> Task instructions
Where a line has odd spacing or punctuation, keep it; transcribe all the entries exactly.

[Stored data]
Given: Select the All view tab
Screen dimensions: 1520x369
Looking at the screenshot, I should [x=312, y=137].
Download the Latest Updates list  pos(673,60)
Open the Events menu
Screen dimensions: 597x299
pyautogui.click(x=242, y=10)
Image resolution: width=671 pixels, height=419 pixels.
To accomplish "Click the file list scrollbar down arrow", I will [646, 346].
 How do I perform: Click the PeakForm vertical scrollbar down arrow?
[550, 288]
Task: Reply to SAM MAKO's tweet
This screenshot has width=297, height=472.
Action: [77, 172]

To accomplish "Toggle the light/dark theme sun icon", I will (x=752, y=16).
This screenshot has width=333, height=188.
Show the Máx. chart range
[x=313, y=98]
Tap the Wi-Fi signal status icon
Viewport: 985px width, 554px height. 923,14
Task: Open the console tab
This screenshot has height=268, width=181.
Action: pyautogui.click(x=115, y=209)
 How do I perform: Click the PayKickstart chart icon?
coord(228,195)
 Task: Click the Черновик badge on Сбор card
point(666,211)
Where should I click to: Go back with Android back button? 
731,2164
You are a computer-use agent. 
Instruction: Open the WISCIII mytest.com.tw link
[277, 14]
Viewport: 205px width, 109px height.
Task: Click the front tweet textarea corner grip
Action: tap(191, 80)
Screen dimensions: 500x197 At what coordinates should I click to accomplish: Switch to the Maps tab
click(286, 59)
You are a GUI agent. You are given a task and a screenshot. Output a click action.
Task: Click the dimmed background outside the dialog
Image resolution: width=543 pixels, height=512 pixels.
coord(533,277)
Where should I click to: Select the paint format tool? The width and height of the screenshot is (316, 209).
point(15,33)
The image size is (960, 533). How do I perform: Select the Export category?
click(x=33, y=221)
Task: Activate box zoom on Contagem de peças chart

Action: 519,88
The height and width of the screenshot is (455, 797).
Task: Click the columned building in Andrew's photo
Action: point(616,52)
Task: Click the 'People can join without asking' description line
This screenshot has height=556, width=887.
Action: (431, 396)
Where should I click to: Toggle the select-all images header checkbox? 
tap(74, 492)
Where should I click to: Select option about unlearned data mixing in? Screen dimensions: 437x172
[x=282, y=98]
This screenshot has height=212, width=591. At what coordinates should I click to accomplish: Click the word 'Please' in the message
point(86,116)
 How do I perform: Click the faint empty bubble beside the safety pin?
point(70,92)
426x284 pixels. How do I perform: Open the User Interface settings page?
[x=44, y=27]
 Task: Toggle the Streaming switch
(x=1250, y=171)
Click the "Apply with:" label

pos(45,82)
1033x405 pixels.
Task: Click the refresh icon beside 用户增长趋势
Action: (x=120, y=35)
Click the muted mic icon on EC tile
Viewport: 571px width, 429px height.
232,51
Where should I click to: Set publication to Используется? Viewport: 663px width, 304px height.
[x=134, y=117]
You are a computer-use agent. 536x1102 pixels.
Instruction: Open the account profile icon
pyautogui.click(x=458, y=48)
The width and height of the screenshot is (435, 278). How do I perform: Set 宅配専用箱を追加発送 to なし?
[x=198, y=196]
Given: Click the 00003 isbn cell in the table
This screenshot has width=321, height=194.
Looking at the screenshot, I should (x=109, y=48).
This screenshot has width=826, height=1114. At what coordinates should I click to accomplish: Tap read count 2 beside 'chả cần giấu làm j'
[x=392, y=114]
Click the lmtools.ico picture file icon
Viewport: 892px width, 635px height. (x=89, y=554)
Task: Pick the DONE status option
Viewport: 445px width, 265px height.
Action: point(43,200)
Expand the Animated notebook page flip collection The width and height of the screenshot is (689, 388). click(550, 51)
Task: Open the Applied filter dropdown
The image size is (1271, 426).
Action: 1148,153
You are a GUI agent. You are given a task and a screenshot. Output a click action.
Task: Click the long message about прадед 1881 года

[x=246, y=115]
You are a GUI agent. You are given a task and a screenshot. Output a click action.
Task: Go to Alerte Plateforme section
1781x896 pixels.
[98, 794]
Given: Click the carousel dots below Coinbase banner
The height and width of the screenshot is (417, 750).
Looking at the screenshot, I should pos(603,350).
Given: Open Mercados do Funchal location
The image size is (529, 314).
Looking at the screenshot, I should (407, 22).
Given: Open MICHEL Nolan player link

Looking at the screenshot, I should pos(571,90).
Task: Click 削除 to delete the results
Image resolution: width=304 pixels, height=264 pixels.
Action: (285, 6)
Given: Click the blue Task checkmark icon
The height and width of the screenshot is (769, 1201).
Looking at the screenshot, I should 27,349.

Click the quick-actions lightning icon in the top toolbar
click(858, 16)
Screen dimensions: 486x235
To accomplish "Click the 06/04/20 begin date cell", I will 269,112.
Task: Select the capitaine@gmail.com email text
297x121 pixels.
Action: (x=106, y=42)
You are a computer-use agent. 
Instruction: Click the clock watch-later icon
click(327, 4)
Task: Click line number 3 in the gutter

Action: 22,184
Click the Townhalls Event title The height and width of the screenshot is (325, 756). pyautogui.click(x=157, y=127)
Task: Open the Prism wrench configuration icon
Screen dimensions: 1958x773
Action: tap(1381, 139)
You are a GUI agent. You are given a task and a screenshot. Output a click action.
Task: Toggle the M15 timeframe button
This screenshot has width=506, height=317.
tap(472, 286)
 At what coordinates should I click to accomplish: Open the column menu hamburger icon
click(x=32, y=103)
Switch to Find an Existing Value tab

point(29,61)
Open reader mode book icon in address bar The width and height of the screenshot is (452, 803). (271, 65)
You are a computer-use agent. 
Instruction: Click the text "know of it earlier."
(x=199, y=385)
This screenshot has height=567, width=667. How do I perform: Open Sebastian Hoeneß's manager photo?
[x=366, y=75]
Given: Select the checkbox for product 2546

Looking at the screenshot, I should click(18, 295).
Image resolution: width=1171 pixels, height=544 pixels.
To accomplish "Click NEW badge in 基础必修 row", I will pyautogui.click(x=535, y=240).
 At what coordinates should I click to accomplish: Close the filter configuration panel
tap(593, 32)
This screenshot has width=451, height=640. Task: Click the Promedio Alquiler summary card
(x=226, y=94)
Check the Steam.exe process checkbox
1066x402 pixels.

> Completed task
Given: Select the All view tab
Screen dimensions: 1520x369
Looking at the screenshot, I should [x=312, y=137].
Download the Latest Updates list  pos(673,60)
Open the Events menu
Screen dimensions: 597x299
pyautogui.click(x=242, y=10)
Image resolution: width=671 pixels, height=419 pixels.
To accomplish "Click the file list scrollbar down arrow", I will [646, 346].
 How do I perform: Click the PeakForm vertical scrollbar down arrow?
[550, 288]
Task: Reply to SAM MAKO's tweet
This screenshot has width=297, height=472.
Action: [77, 172]

To accomplish "Toggle the light/dark theme sun icon", I will (x=752, y=16).
This screenshot has width=333, height=188.
Show the Máx. chart range
[x=313, y=98]
Tap the Wi-Fi signal status icon
Viewport: 985px width, 554px height. 923,14
Task: Open the console tab
This screenshot has height=268, width=181.
Action: pyautogui.click(x=115, y=209)
 How do I perform: Click the PayKickstart chart icon?
coord(228,195)
 Task: Click the Черновик badge on Сбор card
point(666,211)
Where should I click to: Go back with Android back button? 
731,2164
You are a computer-use agent. 
Instruction: Open the WISCIII mytest.com.tw link
[277, 14]
Viewport: 205px width, 109px height.
Task: Click the front tweet textarea corner grip
Action: tap(191, 80)
Screen dimensions: 500x197 At what coordinates should I click to accomplish: Switch to the Maps tab
click(286, 59)
You are a GUI agent. You are given a task and a screenshot. Output a click action.
Task: Click the dimmed background outside the dialog
Image resolution: width=543 pixels, height=512 pixels.
coord(533,277)
Where should I click to: Select the paint format tool? The width and height of the screenshot is (316, 209).
point(15,33)
The image size is (960, 533). How do I perform: Select the Export category?
click(x=33, y=221)
Task: Activate box zoom on Contagem de peças chart

Action: 519,88
The height and width of the screenshot is (455, 797).
Task: Click the columned building in Andrew's photo
Action: point(616,52)
Task: Click the 'People can join without asking' description line
This screenshot has height=556, width=887.
Action: (431, 396)
Where should I click to: Toggle the select-all images header checkbox? 
tap(74, 492)
Where should I click to: Select option about unlearned data mixing in? Screen dimensions: 437x172
[x=282, y=98]
This screenshot has height=212, width=591. At what coordinates should I click to accomplish: Click the word 'Please' in the message
point(86,116)
 How do I perform: Click the faint empty bubble beside the safety pin?
point(70,92)
426x284 pixels. How do I perform: Open the User Interface settings page?
[x=44, y=27]
 Task: Toggle the Streaming switch
(x=1250, y=171)
Click the "Apply with:" label

pos(45,82)
1033x405 pixels.
Task: Click the refresh icon beside 用户增长趋势
Action: (x=120, y=35)
Click the muted mic icon on EC tile
Viewport: 571px width, 429px height.
232,51
Where should I click to: Set publication to Используется? Viewport: 663px width, 304px height.
[x=134, y=117]
You are a computer-use agent. 536x1102 pixels.
Instruction: Open the account profile icon
pyautogui.click(x=458, y=48)
The width and height of the screenshot is (435, 278). How do I perform: Set 宅配専用箱を追加発送 to なし?
[x=198, y=196]
Given: Click the 00003 isbn cell in the table
This screenshot has width=321, height=194.
Looking at the screenshot, I should (x=109, y=48).
This screenshot has width=826, height=1114. At what coordinates should I click to accomplish: Tap read count 2 beside 'chả cần giấu làm j'
[x=392, y=114]
Click the lmtools.ico picture file icon
Viewport: 892px width, 635px height. (x=89, y=554)
Task: Pick the DONE status option
Viewport: 445px width, 265px height.
Action: point(43,200)
Expand the Animated notebook page flip collection The width and height of the screenshot is (689, 388). click(550, 51)
Task: Open the Applied filter dropdown
The image size is (1271, 426).
Action: 1148,153
You are a GUI agent. You are given a task and a screenshot. Output a click action.
Task: Click the long message about прадед 1881 года

[x=246, y=115]
You are a GUI agent. You are given a task and a screenshot. Output a click action.
Task: Go to Alerte Plateforme section
1781x896 pixels.
[98, 794]
Given: Click the carousel dots below Coinbase banner
The height and width of the screenshot is (417, 750).
Looking at the screenshot, I should pos(603,350).
Given: Open Mercados do Funchal location
The image size is (529, 314).
Looking at the screenshot, I should (407, 22).
Given: Open MICHEL Nolan player link

Looking at the screenshot, I should pos(571,90).
Task: Click 削除 to delete the results
Image resolution: width=304 pixels, height=264 pixels.
Action: (285, 6)
Given: Click the blue Task checkmark icon
The height and width of the screenshot is (769, 1201).
Looking at the screenshot, I should 27,349.

Click the quick-actions lightning icon in the top toolbar
click(858, 16)
Screen dimensions: 486x235
To accomplish "Click the 06/04/20 begin date cell", I will 269,112.
Task: Select the capitaine@gmail.com email text
297x121 pixels.
Action: (x=106, y=42)
You are a computer-use agent. 
Instruction: Click the clock watch-later icon
click(327, 4)
Task: Click line number 3 in the gutter

Action: 22,184
Click the Townhalls Event title The height and width of the screenshot is (325, 756). pyautogui.click(x=157, y=127)
Task: Open the Prism wrench configuration icon
Screen dimensions: 1958x773
Action: tap(1381, 139)
You are a GUI agent. You are given a task and a screenshot. Output a click action.
Task: Toggle the M15 timeframe button
This screenshot has width=506, height=317.
tap(472, 286)
 At what coordinates should I click to accomplish: Open the column menu hamburger icon
click(x=32, y=103)
Switch to Find an Existing Value tab

point(29,61)
Open reader mode book icon in address bar The width and height of the screenshot is (452, 803). (271, 65)
You are a computer-use agent. 
Instruction: Click the text "know of it earlier."
(x=199, y=385)
This screenshot has height=567, width=667. How do I perform: Open Sebastian Hoeneß's manager photo?
[x=366, y=75]
Given: Select the checkbox for product 2546

Looking at the screenshot, I should click(18, 295).
Image resolution: width=1171 pixels, height=544 pixels.
To accomplish "Click NEW badge in 基础必修 row", I will pyautogui.click(x=535, y=240).
 At what coordinates should I click to accomplish: Close the filter configuration panel
tap(593, 32)
This screenshot has width=451, height=640. Task: Click the Promedio Alquiler summary card
(x=226, y=94)
Check the Steam.exe process checkbox
1066x402 pixels.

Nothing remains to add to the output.